### SUPPLIED DATA

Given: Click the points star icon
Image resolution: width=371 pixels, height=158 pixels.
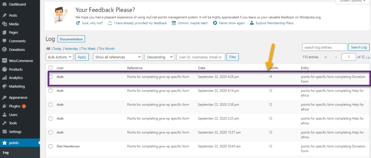Looking at the screenshot, I should click(4, 143).
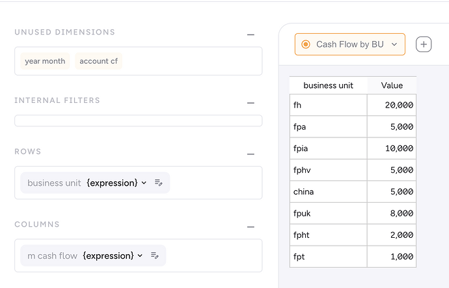
Task: Select the account cf dimension chip
Action: tap(98, 61)
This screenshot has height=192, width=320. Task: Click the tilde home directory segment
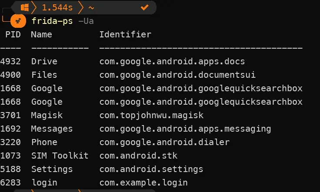pos(91,7)
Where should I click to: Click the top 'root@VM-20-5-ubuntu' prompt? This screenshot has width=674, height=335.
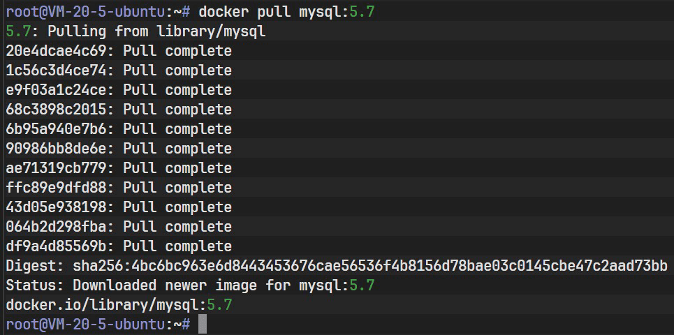tap(84, 12)
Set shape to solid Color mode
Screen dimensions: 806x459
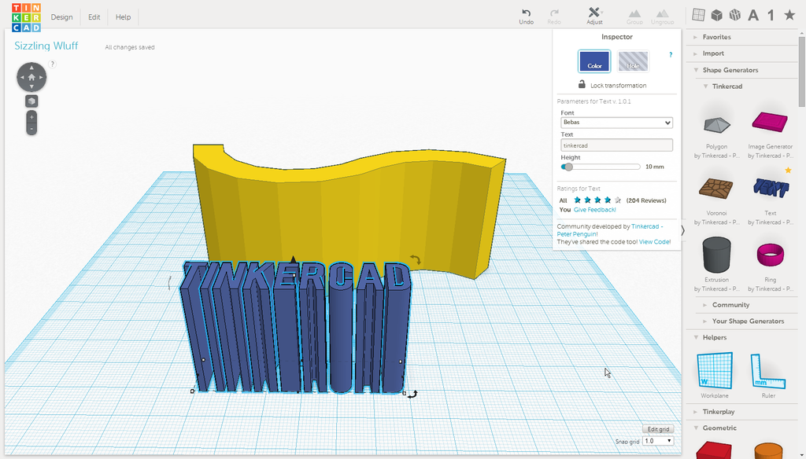(594, 61)
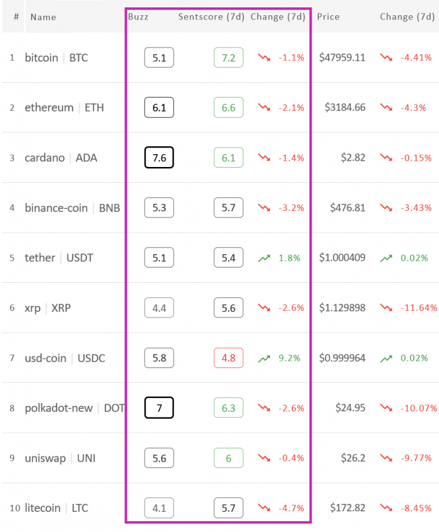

######

**REQUIRED WORK:** Write out nothing but the lines from the one with "This screenshot has height=192, width=320." through the last line of the entries, exactly as they stand; pictures are not part of the copy.

**EXERCISE SOLUTION:**
This screenshot has height=192, width=320. Task: Click the tilde home directory segment
pos(91,7)
Where should I click to: Click the top 'root@VM-20-5-ubuntu' prompt? This screenshot has width=674, height=335.
tap(84, 12)
Set shape to solid Color mode
Screen dimensions: 806x459
(594, 61)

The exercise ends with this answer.